Mr. Ducey fired the regulator who hatched the idea of going after ride-hailing drivers and shut down the entire agency, the Department of Weights and Measures. By April 2015, Arizona had legalized ride-sharing.
- The last time a US Air Force bomber downed an enemy plane using its tail gun was 1972, but B-52s — which have been in service for a baffling 65 years — still carried (highly modernized) tail guns up until 1991 when a US air-to-surface missile mistakenly locked on to the tail gun’s radar and nearly destroyed the plane.
Links for October 2017
- Timelapse view from a container ship:
- Matt Levine on tenure voting.
- The rumors panned out and we indeed witnessed a NS-NS merger with an extensive electromagnetic counterpart. Two of the main papers are in the Astrophysical Journal and PRL. The gravitational-wave signal was almost a minute long, and the angular resolution by gravitational radiation alone is stunningly good (35 square degrees). No neutrinos though. Sean Carroll discusses the use of gravitational waves from binary mergers as a “standard siren” (the “audio” analog to standard candles) as a method for calibrating the cosmic distance ladder. Here is a list of all 8 notable gravitational-wave events.

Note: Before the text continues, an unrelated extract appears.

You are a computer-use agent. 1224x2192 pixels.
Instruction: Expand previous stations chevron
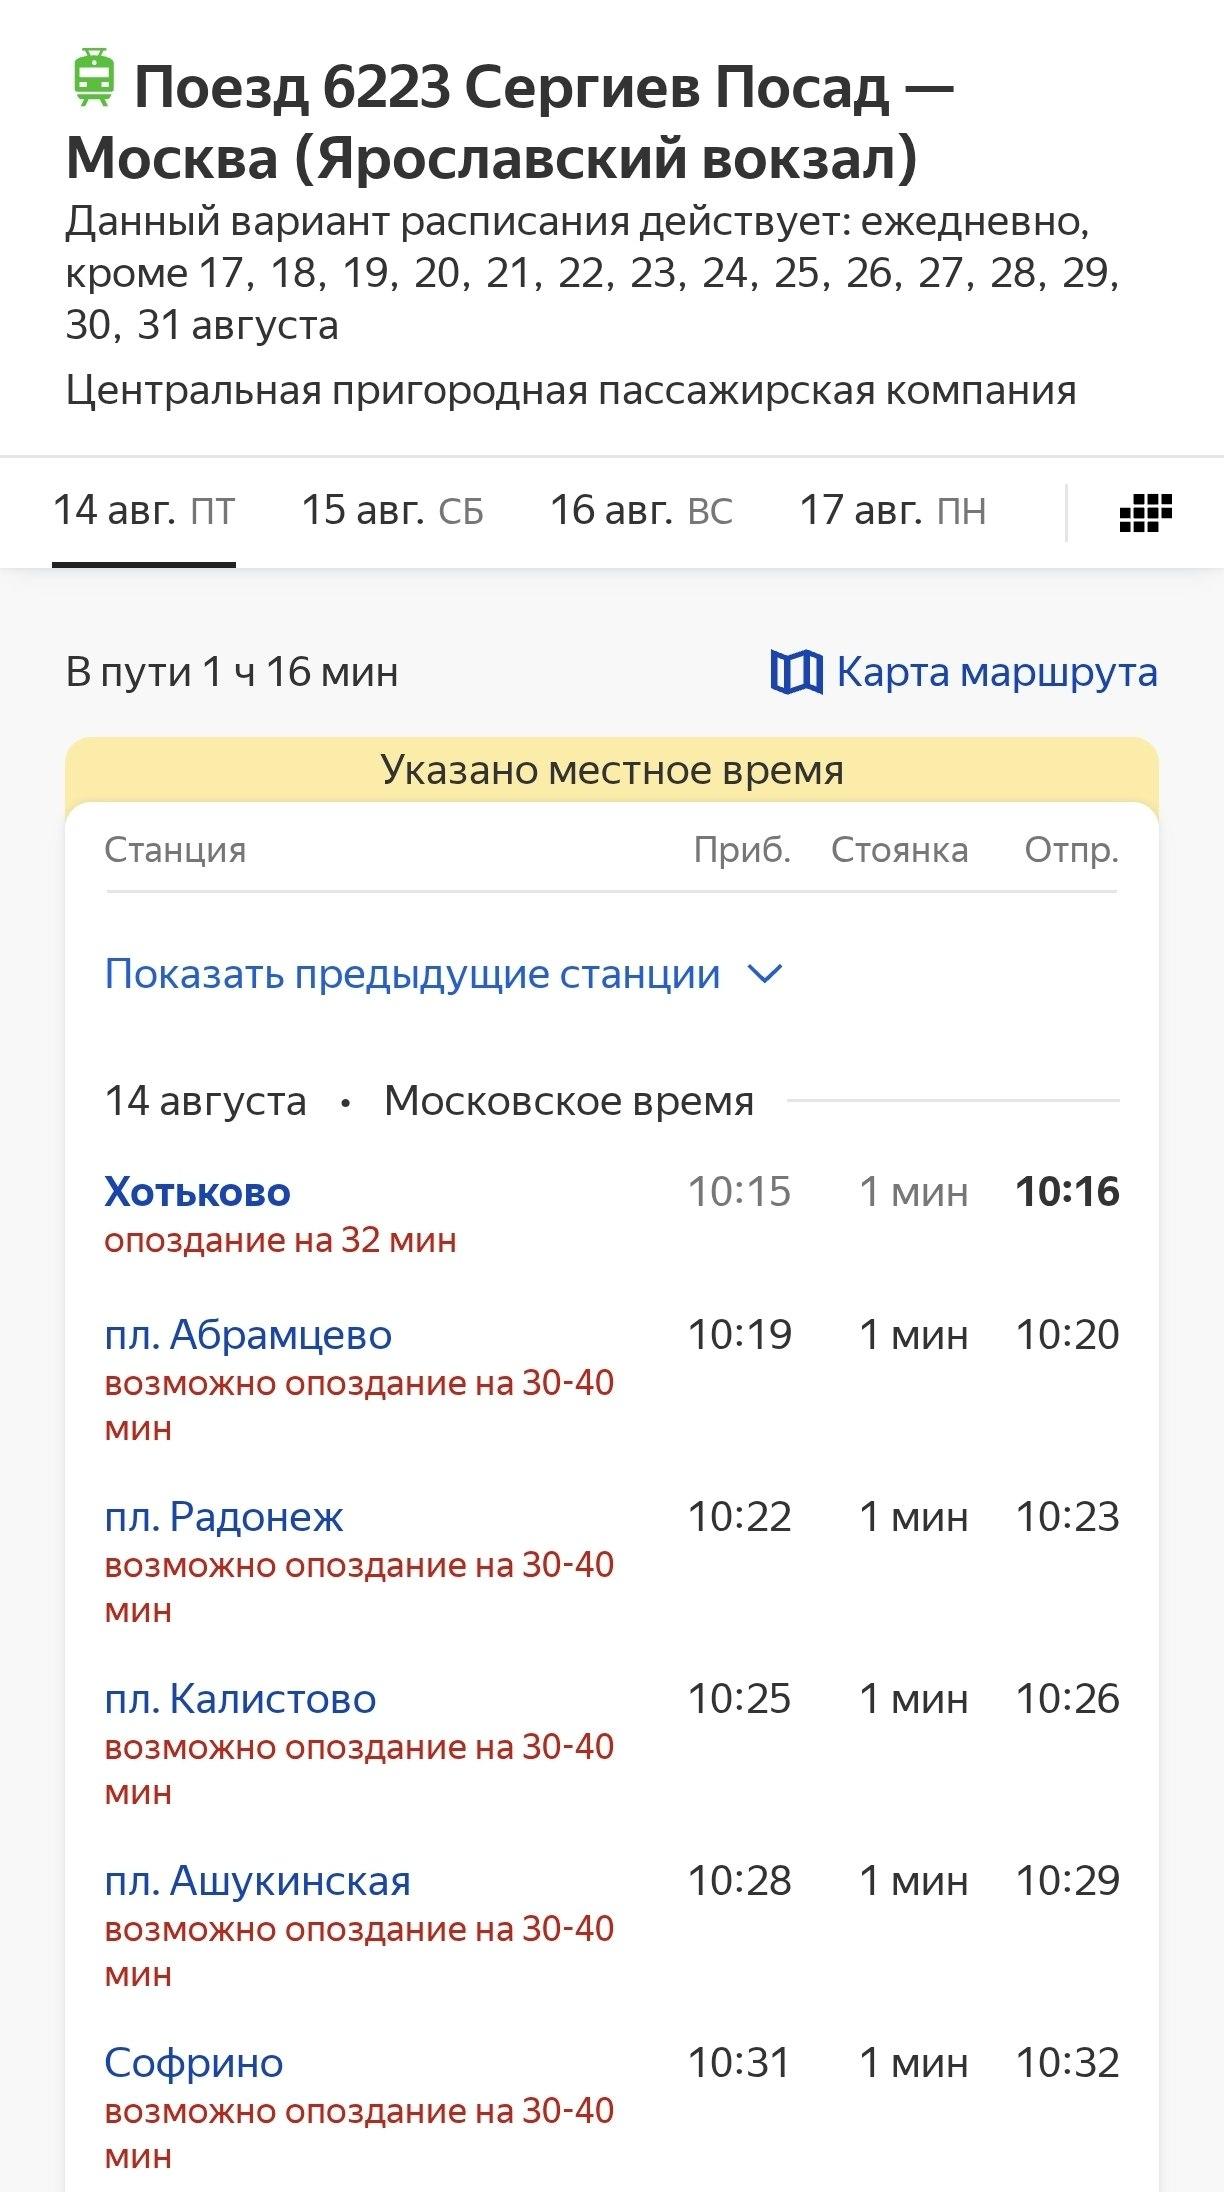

- Relatedly: Recollections of the LIGO team by Caltech Prof John Preskill.
- Part of the reason 747s are being phased out is that they will soon require retrofit to keep their fuel tanks filled with nitrogen, an inert gas, to reduce the risk of explosions.
- Update on the carbon capture and sequestration project in Iceland.
is the most acutely lethal toxin known, with an estimated human median lethal dose (LD50) of 1.3–2.1 ng/kg intravenously or intramuscularly and 10–13 ng/kg when inhaled.
- Compelling arguments from Yudkowsky against confident predictions long timescales for artificial general intelligence.
- Waymo releases report on their approach and progress with self-driving cars.
- Woit covers anniversary of Weinberg’s electroweak unification.
The observational data that a planet nine would explain:
“There are now five different lines of observational evidence pointing to the existence of Planet Nine,” Konstantin Batygin, a planetary astrophysicist at the California Institute of Technology (Caltech) in Pasadena, said….
…a study that examined the elliptical orbits of six known objects in the Kuiper Belt…all of those Kuiper Belt objects have elliptical orbits that point in the same direction and are tilted about 30 degrees “downward” compared to the plane in which the eight official planets circle the sun…
Using computer simulations of the solar system with a Planet Nine…there should be even more objects tilted a whopping 90 degrees with respect to the solar plane.